How ironic that Austin is considering this when there’s such a wonderful solution just 10 miles away. Granted, there’s not enough space there for all of Austin’s homeless population; nor would every homeless person want to live at Community First, but the concept is pretty much win-win. I’ll try to keep this concise:

• Homeless people benefit from belonging to a community.
• Many homeless people either have mental health issues or are too quirky to fit in in work environments. Temporary residences are therefore not a solution. Residents can live at CF as long as they like.
• At CF, people live in either tiny houses or RV’s. The homes do not have kitchens or bathrooms, as those are communal (encouraging community).
• There is a monthly charge to live there (I think about $400.); however, residents can work at CF(e.g., in the kitchen) and will make more than enough money to pay the charges. This gives dignity and a sense of belonging to residents.
• Residents are connected to mental health resources and/or addiction programs if needed. (Drugs are not allowed there.)
• CF is not a religious community. It was started by a church, but there’s no proselytizing, no religious symbols, etc. There’s no church on the premises, though there is a sort of non-religious meditation center available.
• Residents can learn a variety of skills, including computer skills, art (which they can sell at the gift shop), automotive repair, and others. Classes are open to non-residents.
• Corporations donate some equipment and some supplies. (Example: the open air theater, which is open to anyone, resident or not). Some send employees to volunteer. There’s no government support. The community is largely self-supporting.
• There’s a B&B and other amenities there. You can book a stay, if you’d like.
• Police rarely have to be called to resolve disputes.

Community First was originally planned to be in Austin, but the NIMBY public outcry forced it to be located 10 miles out. Some CF residents do work in Austin.

There are over 200 residences there now. Obviously, that’s not enough. It seems to me, though, that if Austin is willing to either do something similar or work in conjunction with Community First, it could go a long way toward helping alleviate the homeless issue.

So the productive members of society have to put up with the homeless causing a blight of their community, public vomiting, defecating, masturbating, fornicating, and urination, being accosted for money everywhere they go, having to step over passed out derelicts on public sidewalks, finding trespassing homeless on their property, in stairwells, elevators, etc? What about the rights of regular people?
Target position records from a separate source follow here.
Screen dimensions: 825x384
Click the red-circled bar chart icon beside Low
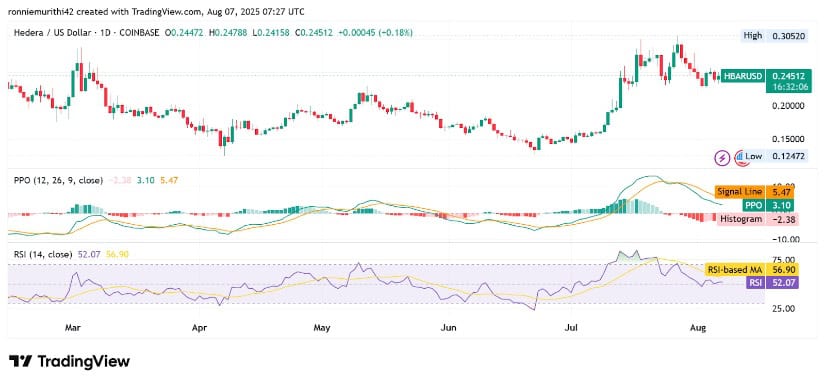point(740,156)
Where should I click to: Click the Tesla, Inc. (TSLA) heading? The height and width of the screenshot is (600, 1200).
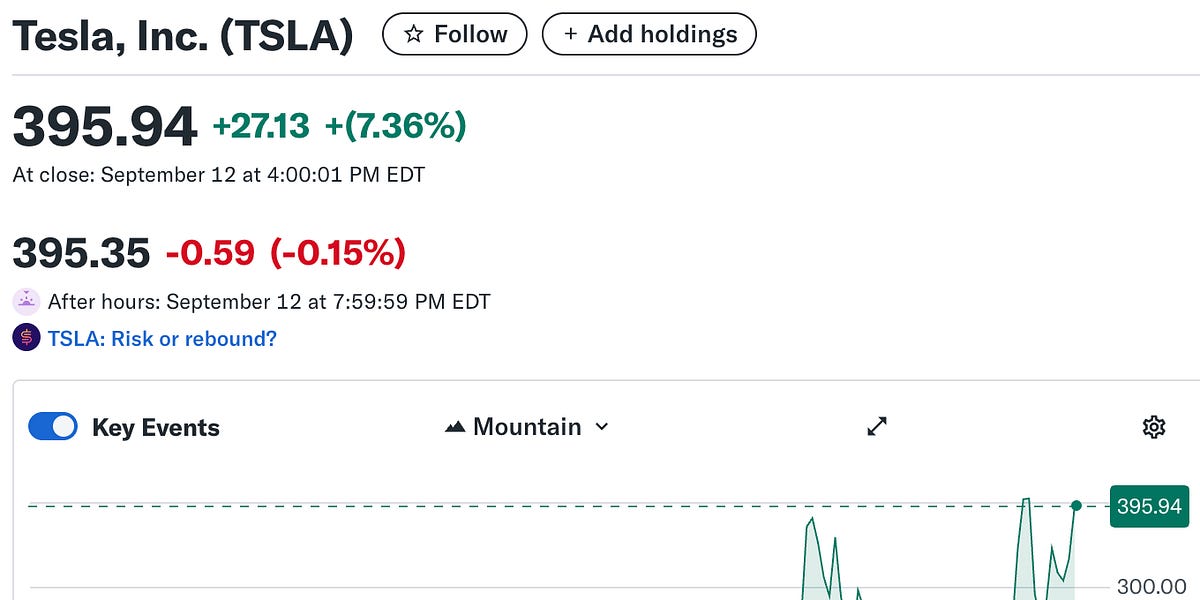pos(183,36)
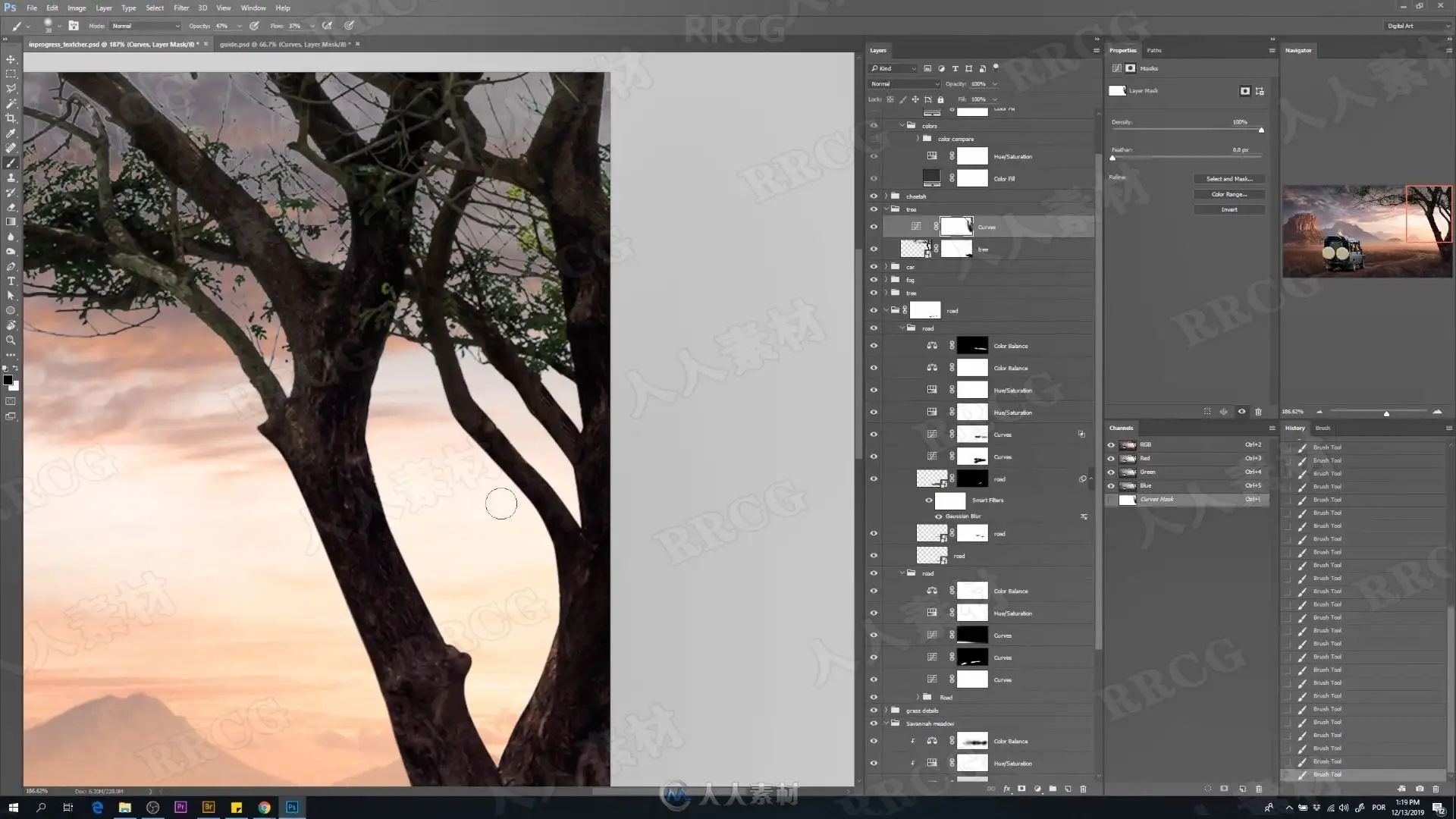Select the Magic Wand tool
Screen dimensions: 1456x819
(11, 104)
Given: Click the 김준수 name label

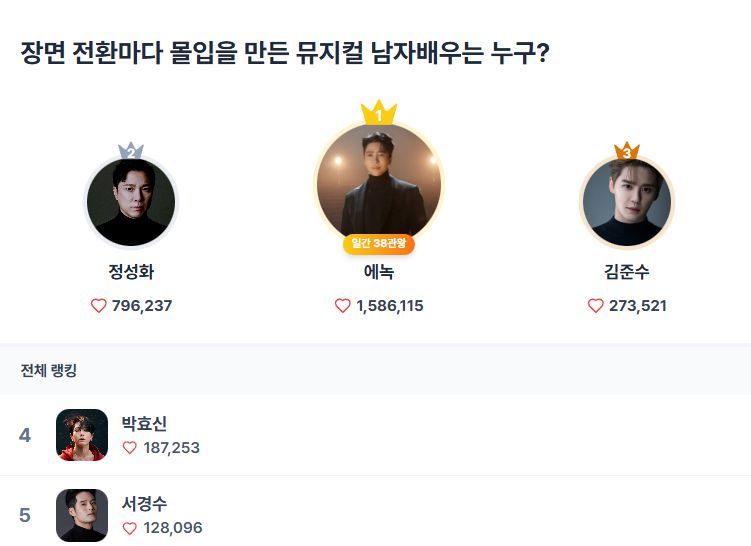Looking at the screenshot, I should coord(627,272).
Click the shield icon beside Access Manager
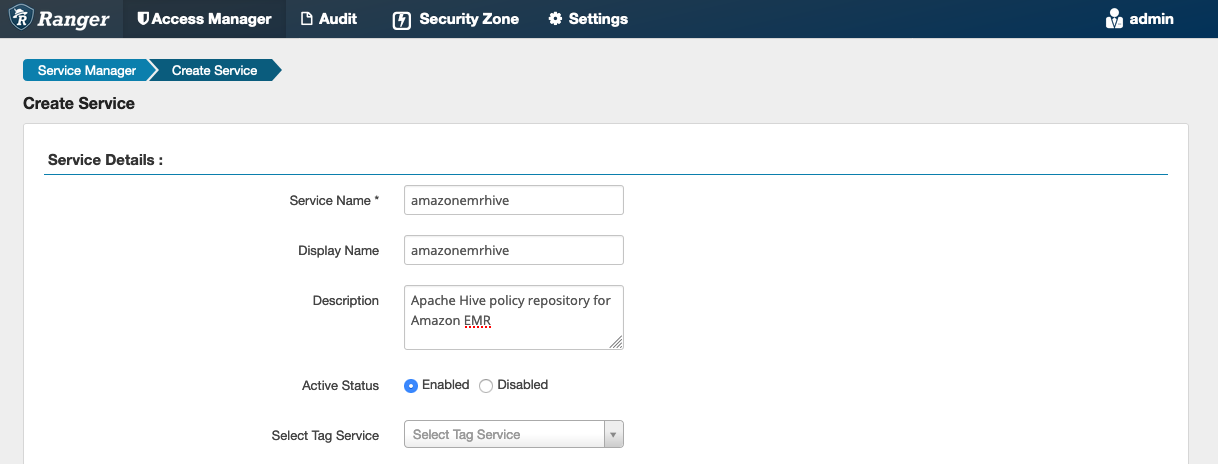The height and width of the screenshot is (464, 1218). click(144, 19)
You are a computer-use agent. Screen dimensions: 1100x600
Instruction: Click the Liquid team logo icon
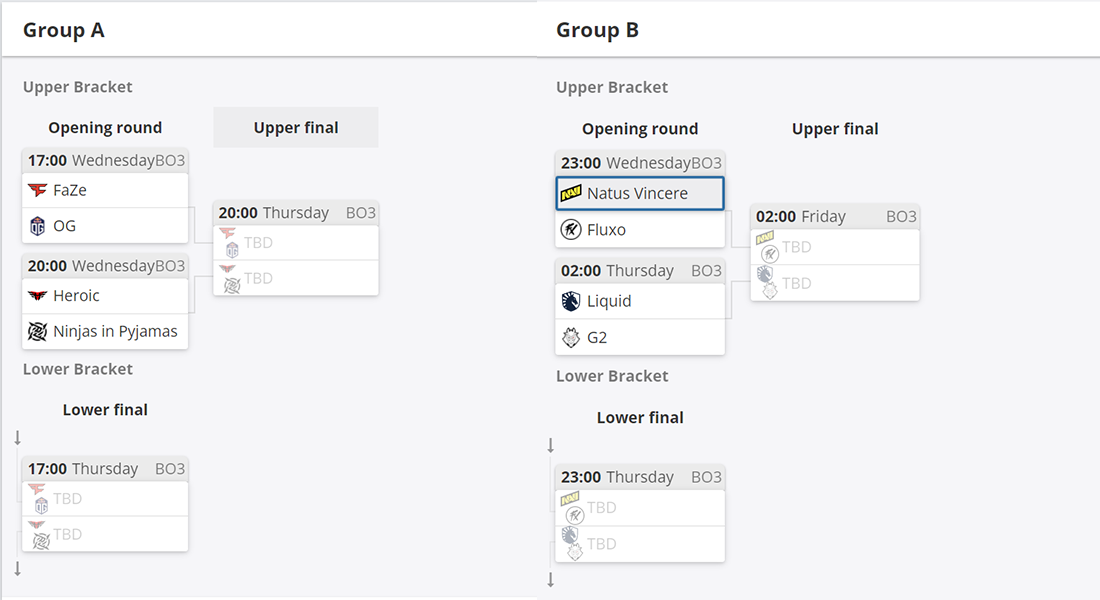click(571, 301)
Bull! In my jurisdiction we have voluntary mental services. The homeless rarely enter on their own. We even encourage it when we have contact with them. We have a packet of information we give the homeless that includes where they can get shelter, food, clothing, drug/alcohol treatment and mental health services. We explain to them that the mental health facility can aid them to get off the street. They just won’t use it! Why should we expect someone who is severely addicted or mentally ill to be able to make a rational decision on what should be done about their problem?

I have been dealing with the homeless every day for just shy of 40 years. The problem has become worse and those on the streets have become more and more insolent. The number one constant is YOUR WAY DOESN’T WORK! it has never worked and it is not going to work. EVER! The homeless will not go away by allowing them to do what they want and dictate what their treatment is. And who ends up suffering? All of us because the homeless remain so and the rest of us have to put up with them.

Yes. If normies are unwilling to make the least fucking effort to improve the lot of the less fortunate, they deserve to have to wade through the shitstream that they are fostering.

Everyday working people are not the ones making the decisions on how to deal with the homeless, and those making the decisions have been doing the wrong things for decades.
This nonsense of allowing addicts and the mentally ill to make the important decisions on how to end their homelessness has to end. If they had the capacity to make those important decisions they wouldn’t be on the street in the first place.